The U.S. Pentagon is reportedly trying to create these formal strategies, and the Obama administration the appropriate policies, to address these form of adverse actions by parties opposing the U.S. At the heart of the issue is essentially: can a cyber attack from a foreign nation can be considered an act of war, and should that result in a U.S. military response? If traditional war situation and policies apply the Pentagon may declare that any computer attack that threatens the U.S. civilian population or major environmental disruption would be treated as an act of war. This would include those acts that attack power grids, emergency responder networks, medical facilities, water dams, or even oil supply. Yet another could be actions that disrupt communication systems themselves such as cell phone and data networks.

What is likely at the early stage of a Pentagon policy and response plan is that a first level of policies may be developed that establishes the definition of a Cyber attack in terms of determining whether it is an act of aggression against the country or a business-oriented attack for competitive purposes, as the attack performed by a government or by hackers from the population.

A logical policy that would follow could be assessing what types of measured responses are appropriate. For instance, it would be within a normal response to bomb a terrorist camp if that group had detonated explosives in a U.S. city.
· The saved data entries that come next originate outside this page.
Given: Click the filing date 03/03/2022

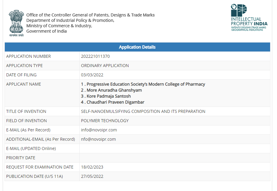Looking at the screenshot, I should coord(92,75).
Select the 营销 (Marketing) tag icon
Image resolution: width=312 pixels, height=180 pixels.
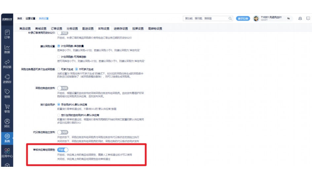pyautogui.click(x=7, y=93)
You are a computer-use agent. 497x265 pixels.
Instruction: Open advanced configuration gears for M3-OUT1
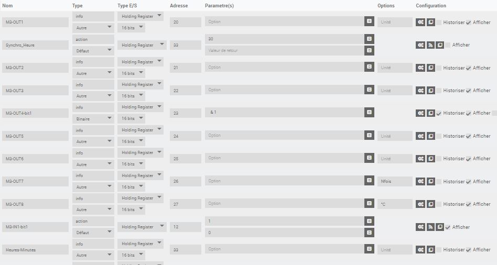420,22
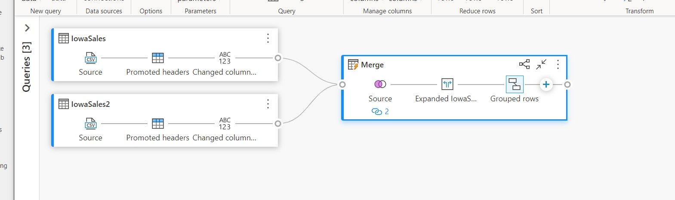Select the IowaSales2 query title
675x200 pixels.
pyautogui.click(x=90, y=104)
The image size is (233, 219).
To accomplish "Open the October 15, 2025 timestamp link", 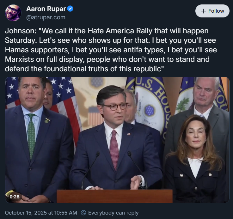I will [41, 213].
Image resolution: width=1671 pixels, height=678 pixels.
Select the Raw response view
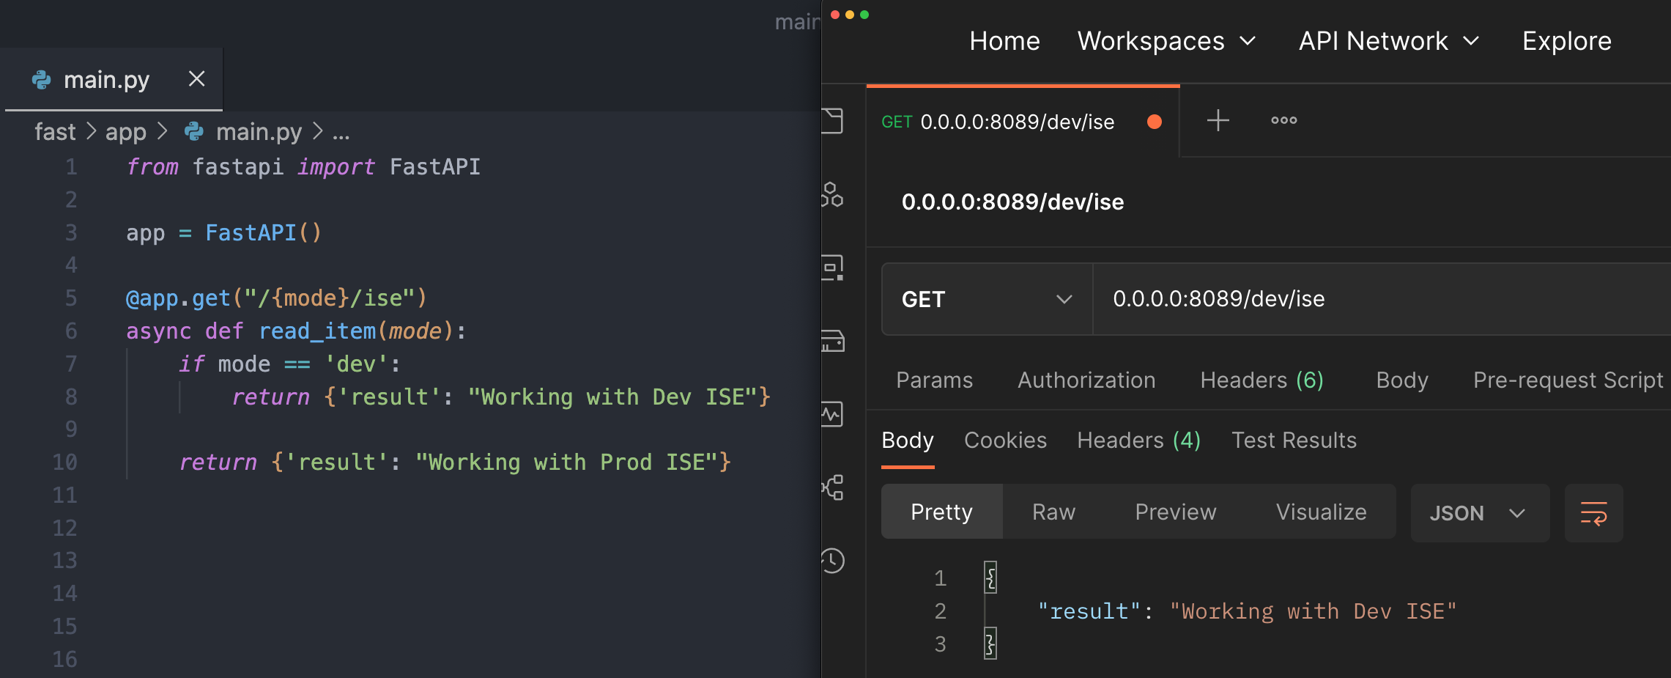coord(1053,512)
But would the U.S. bomb China if a cyber attack against a U.S. company originated from there?

In traditional war settings of the past, these issues were much more clearly defined. An act of war was declared by a country and the Pentagon could readily define where that act was coming from. But definition is now often a blur as acts from terrorist groups, non-state sponsored strikes, and the use of technology has made confirmation difficult at best. Corporate sophistication in technology has also heightened in terms of competitive measures taken against each other through the use of bloggers, social media sites that attempt to control the content of discussion about their company or issue off the record statements about others. Many companies work under the radar in numerous ways just to fend off rumors about them made available on the web by bloggers.

Attack on Google (GOOG)

One notable cyber attack against Google in 2010 was found to have originated in China but never confirmed to be state sponsored or the work of private hackers. Since disrupting Google would seriously affect U.S and world commerce, could the U.S. government have considered that to be an act of war? Note that recent cyber attacks have also targeted defense contractor Lockheed Martin (LMT) and another Sony Corp. (SNE).

Considering the Obama Administration’s careful diplomatic approach to foreign matters, it would seem far-fetched that a traditional military response would be the response to a cyber attack against the U.S government, citizens, or corporate entity. But a “heavy stick” of rigid and strong policies could surface nonetheless for cyber attacks.

Two weeks ago, the administration‘s approach called for international cooperation on halting potential attacks, improving computer security, in addition to possibly neutralizing cyber attacks.

White House Attack

In the past seven days, White House employees and senior administration officials were the target of “phishing” attacks on hundreds of users of their Gmail service. Apparently the attack originated in China by hackers looking for administration business data in the personal Gmail accounts of officials. The Obama administration reiterated Thursday that no official messages were compromised. An FBI and Homeland Security investigation is underway with Google participating. The Obama administration isn’t going to raise the matter with the Chinese government until the facts about the attack become more clear according to government officials. The Chinese government has denied any involvement in hacking of U.S. officials’ emails.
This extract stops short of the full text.